Texas investigators investigating the Martha’s Vineyard flights initially considered a wide variety of possible crimes, but after a careful investigation, the Bexar County Sheriff’s Office recommended prosecution for unlawful deprivation of liberty, in most cases a misdemeanor and felony if involving children go.

The individuals who recruited the migrants faced up to two years in prison because several minors were part of the group brought to Massachusetts, investigators said.

“That makes this case quite unusual, especially since it’s going too far to call it human trafficking,” Mr Taylor said.

Much of the focus in the Texas case was on Perla Huerta, a former Army counterintelligence officer, who had met several migrants outside a San Antonio shelter, handed them McDonald’s gift certificates and a brochure with the cover: “Massachusetts Welcome You. The migrants, most of whom were fleeing the extreme poverty and desperation of their homeland, signed waivers agreeing to the flights and boarded two Vertol Systems planes to Martha’s Vineyard, a leftist oasis for the rich.

Lawyers representing Ms. Huerta in related civil litigation did not respond to a request for comment. In legal documents, they have said the migrants only complained about their travels because they disagreed with Mr. DeSantis’ politics. They were open to the free travel, the documents said, because they were hungry, exhausted and had few other options for help by the time they were approached.

The San Antonio sheriff did not recommend more serious charges, such as kidnapping, and did not expand his net to include top Florida political figures such as Mr. DeSantis. Legal analysts said this was likely because local law enforcement officials felt their role was limited.

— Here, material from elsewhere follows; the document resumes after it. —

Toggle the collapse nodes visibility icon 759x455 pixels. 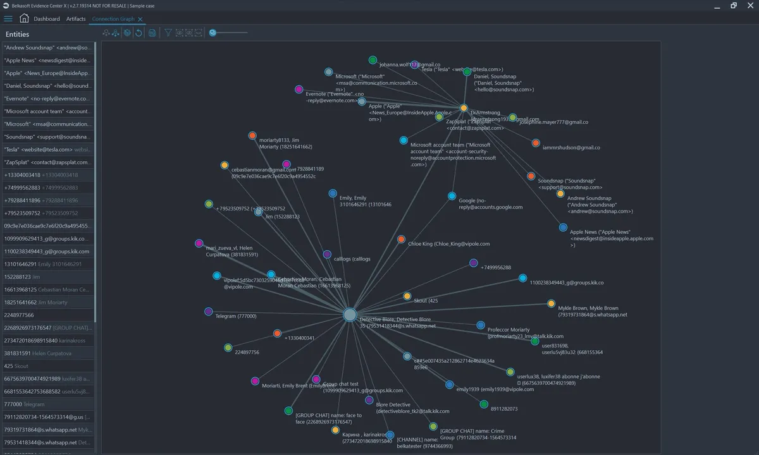pos(197,32)
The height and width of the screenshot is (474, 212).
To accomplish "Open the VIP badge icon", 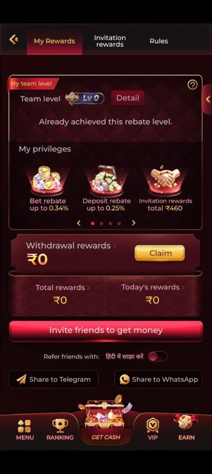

From the beginning, Sheriff Javier Salazar has emphasized that he was looking at the people who may have broken the law in his own jurisdiction.

There has been no outcry from Texas Governor Greg Abbott like that from Mr Newsom in California: Mr Abbott has undertaken his own migrant relocation program, sending large numbers of migrants on buses to Democrat-run cities, including New York , Washington and Chicago.

The California issue may be a matter of jurisdiction as the flights did not originate there, but the state could assert its authority as at least some of the crime took place there – again, if it can be proven that the migrants were there been brought against their will, said Gerardo Menchaca, an immigration lawyer in San Antonio who has regularly handled criminal cases.

Being lured somewhere on false pretenses could be “close to kidnapping,” Mr Menchaca said. And because the migrants were being moved from one state to another, both the state and federal government would have the right to investigate, he said. “It doesn’t have to be where the crime started, as long as it ended there,” he added.

Rob Bonta, California’s Democratic attorney general, said investigators are investigating whether any laws were broken.

But a full investigation takes time, as evidenced by the slow progress in San Antonio, where it took the sheriff’s department nearly nine months to present its findings to District Attorney Joe Gonzales.

For starters, Sheriff Salazar has stated that all of the people who flew into Martha’s Vineyard were victims of a felony, a finding that allows them to apply for a special immigration visa that they would not otherwise qualify for.

Now the prosecutor must review the results of the investigation and decide whether to take the case to a grand jury, a process that could take weeks, if not longer.

“The process of determining whether there is sufficient evidence to charge someone with a crime and convincing a jury of Bexar County residents ‘beyond a reasonable doubt’ that a crime has been committed can, under the best of circumstances, be lengthy and laborious .” Gonzales said in a statement.

Nicholas Nehamas contributed reporting from Miami.